Exercise Solutions

Introduction

See the source code on Github Repo, and if you have any questions, feel free to contact me at brycechen1849@gmail.com . It serves mainly as a public note for the book and it’s still being rapidly updated because I’m, at the same time, trying to get familiar with the RL research area.

References

The code implementations references are:

Solutions to exercise problems (However, this part are somewhat outdated because the latest version of the book has covered a lot of new exercises). Reinforcement-Learning-2nd-Edition-by-Sutton-Exercise-Solutions
Code for each figure in the book: reinforcement-learning-an-introduction

For figures, usage and examples can be accessed at Matplotlib Gallery

Solutions

Chapter 1

Chapter 1 is an introductory chapter with tic-tac-toe game as an example of the full story. It involves more advanced topics on reinforcement learning that I would choose to implement when later chapters are finished. (Although there is a implementation of the full simulation in tic-tac-toe.py)

Exercise 1.1 Self-Play Suppose, instead of playing against a random opponent, the reinforcement learning algorithm described above played against itself, with both sides learning. What do you think would happen in this case? Would it learn a different policy for selecting moves?

Ans:

I guess from intuition that the process would start with both side learning to play better games as both side have no good estimations on each state. As they update their estimations, ties will be more and more common. They will converge to all ties at last.

Since the final performance are highly dependent to epsilons. I did the experiments with a grid of epsilons ranging from 0 ~ 0.9. Each set trains for 10,0000 rounds of games and tests on 10,000 rounds of games.

Test results are shown on the figure. Trend is that with higher epsilon a player would have higher winning rate. Opponent’s desire to explore has negative effect on a player’s performance.
Exercise 1.2 Symmetries Many tic-tac-toe positions appear different but are really the same because of symmetries. How might we amend the learning process described above to take advantage of this? In what ways would this change improve the learning process? Now think again. Suppose the opponent did not take advantage of symmetries. In that case, should we? Is it true, then, that symmetrically equivalent positions should necessarily have the same value?
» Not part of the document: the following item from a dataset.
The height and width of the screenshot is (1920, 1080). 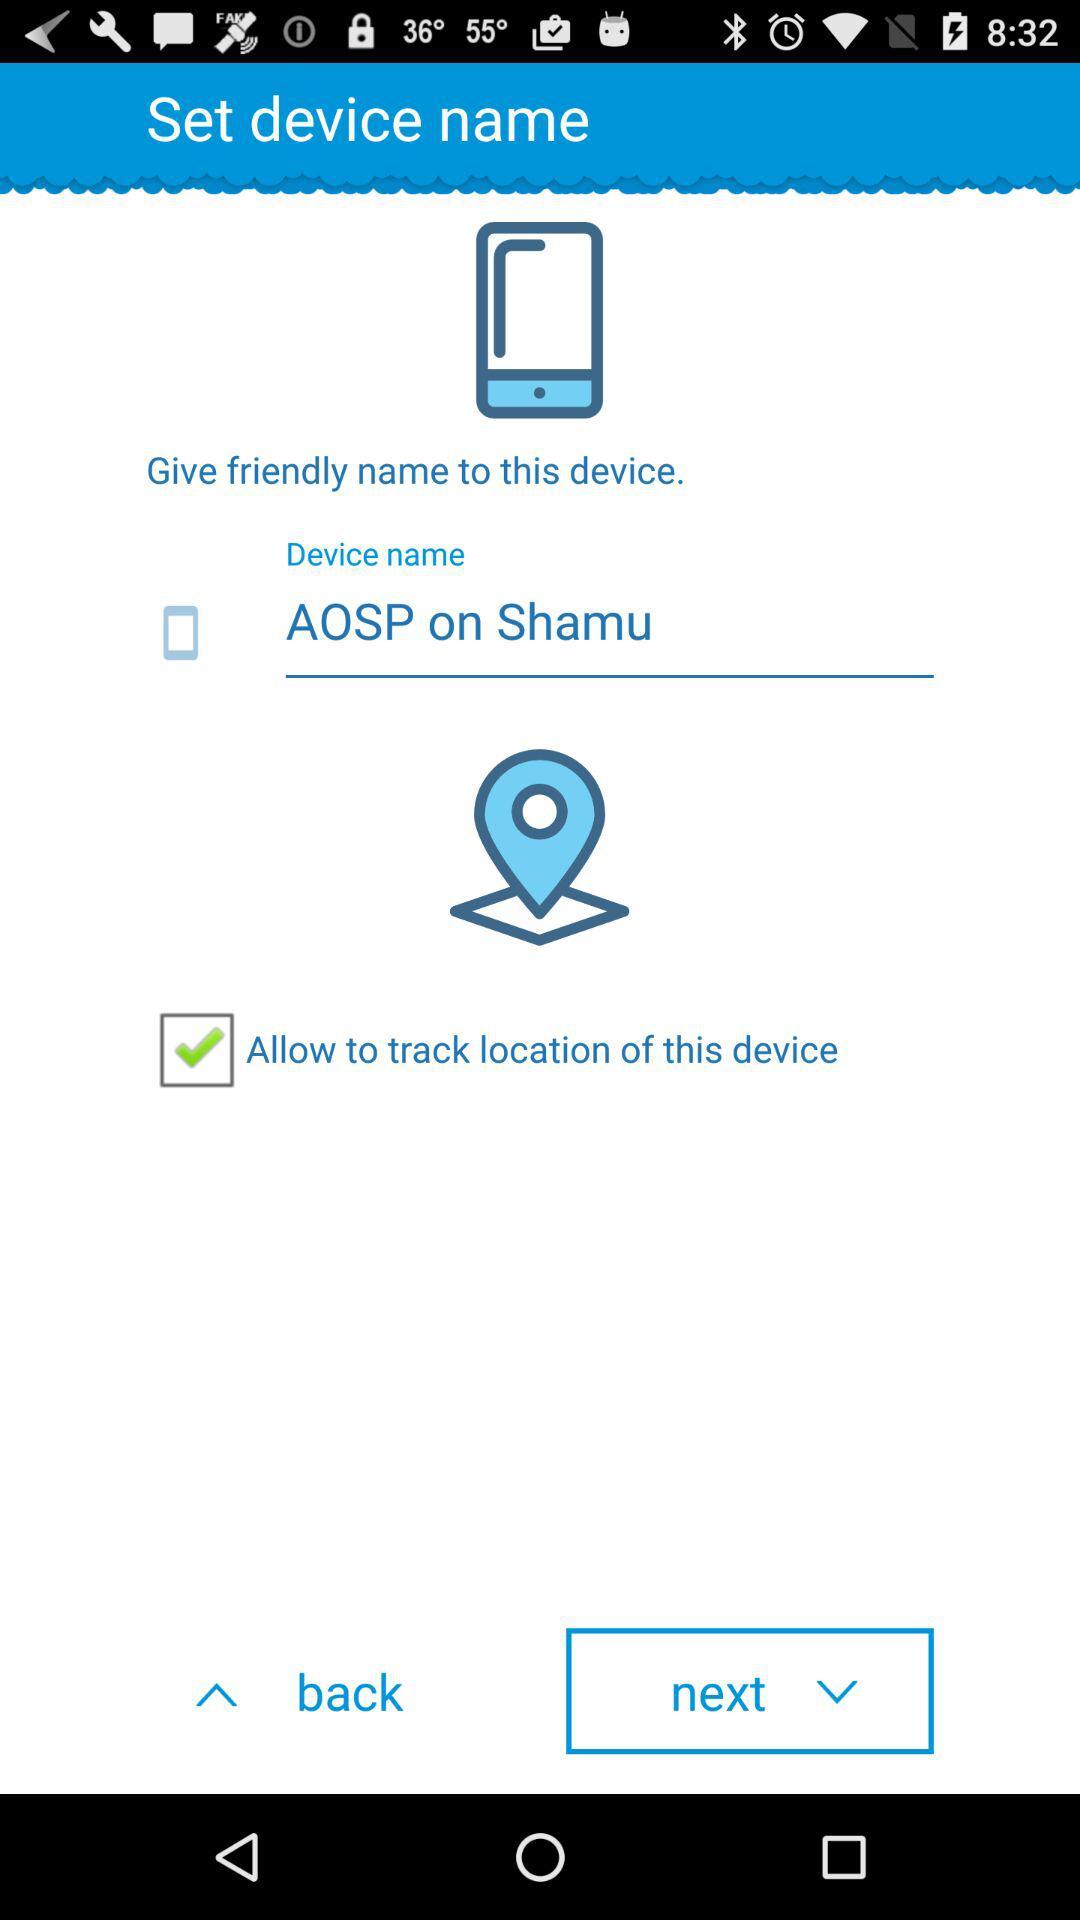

Ans: In theory, using symmetries won’t provide any improvement on performance. The only good thing is that it need less memory to store estimations that consists of all possible states. It might even get performance degrade if the opponent do not use symmetries. In that case, players using symmetries would have less information about the state than players that treat them differently, thus the estimations would be less accurate than I should have been.
Exercise 1.3 Greedy Play Suppose the reinforcement learning player was greedy, that is, it always played the move that brought it to the position that it rated the best. Might it learn to play better, or worse, than a nongreedy player? What problems might occur?

Ans: Experiment stats:
player 1 epsilon = 1.0, player 2 epsilon = 0.0
trained 10,000 rounds of games and tested 2000 turns
player 1 winning rate is 0.40400, player 2 winning rate is 0.51850

Conclusion: This seems kind of conflicts with the conclusion we draw at exercise 1.1, I think it’s because although p2 do not tend to explore, it has passively taken advantage of p1 that is an active explorer, who brought diversity to states that they both experienced.
Exercise 1.4 Learning from Exploration Suppose learning updates occurred after all moves, including exploratory moves. If the step-size parameter is appropriately reduced over time (but not the tendency to explore), then the state values would converge to a different set of probabilities. What (conceptually) are the two sets of probabilities computed when we do, and when we do not, learn from exploratory moves? Assuming that we do continue to make exploratory moves, which set of probabilities might be better to learn? Which would result in more wins?

Ans: Implement a new version of the game that (1 updates estimations after each move and (2 learning rate decays. We look at lines that records the learning process of 5 different epsilons with or without updating estimation in exploratory moves.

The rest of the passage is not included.